- _What is asked_: Reproduce the lines of the following material word for word.

(Stored data)
— Begin —

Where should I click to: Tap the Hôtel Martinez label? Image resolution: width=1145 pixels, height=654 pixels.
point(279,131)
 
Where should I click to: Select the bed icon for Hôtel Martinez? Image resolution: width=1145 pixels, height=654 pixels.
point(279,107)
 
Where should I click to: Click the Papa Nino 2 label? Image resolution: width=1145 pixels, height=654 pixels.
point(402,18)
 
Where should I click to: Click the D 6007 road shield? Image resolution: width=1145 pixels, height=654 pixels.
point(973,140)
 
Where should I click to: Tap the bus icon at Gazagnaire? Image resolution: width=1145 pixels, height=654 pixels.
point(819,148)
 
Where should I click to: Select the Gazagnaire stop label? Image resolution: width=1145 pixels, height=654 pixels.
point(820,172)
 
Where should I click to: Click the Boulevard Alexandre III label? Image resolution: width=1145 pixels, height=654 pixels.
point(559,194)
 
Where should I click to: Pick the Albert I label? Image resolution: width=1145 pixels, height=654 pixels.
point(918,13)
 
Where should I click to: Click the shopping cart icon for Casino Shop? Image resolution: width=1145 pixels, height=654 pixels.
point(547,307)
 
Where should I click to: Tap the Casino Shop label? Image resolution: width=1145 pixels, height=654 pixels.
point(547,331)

— End —

- _Exercise response_:
Where should I click to: Tap the Hôtel Martinez label? Image resolution: width=1145 pixels, height=654 pixels.
point(279,131)
 
Where should I click to: Select the bed icon for Hôtel Martinez? Image resolution: width=1145 pixels, height=654 pixels.
point(279,107)
 
Where should I click to: Click the Papa Nino 2 label? Image resolution: width=1145 pixels, height=654 pixels.
point(402,18)
 
Where should I click to: Click the D 6007 road shield? Image resolution: width=1145 pixels, height=654 pixels.
point(973,140)
 
Where should I click to: Tap the bus icon at Gazagnaire? Image resolution: width=1145 pixels, height=654 pixels.
point(819,148)
 
Where should I click to: Select the Gazagnaire stop label? Image resolution: width=1145 pixels, height=654 pixels.
point(820,172)
 
Where should I click to: Click the Boulevard Alexandre III label? Image resolution: width=1145 pixels, height=654 pixels.
point(559,194)
 
Where should I click to: Pick the Albert I label? Image resolution: width=1145 pixels, height=654 pixels.
point(918,13)
 
Where should I click to: Click the shopping cart icon for Casino Shop? Image resolution: width=1145 pixels, height=654 pixels.
point(547,307)
 
Where should I click to: Tap the Casino Shop label? Image resolution: width=1145 pixels, height=654 pixels.
point(547,331)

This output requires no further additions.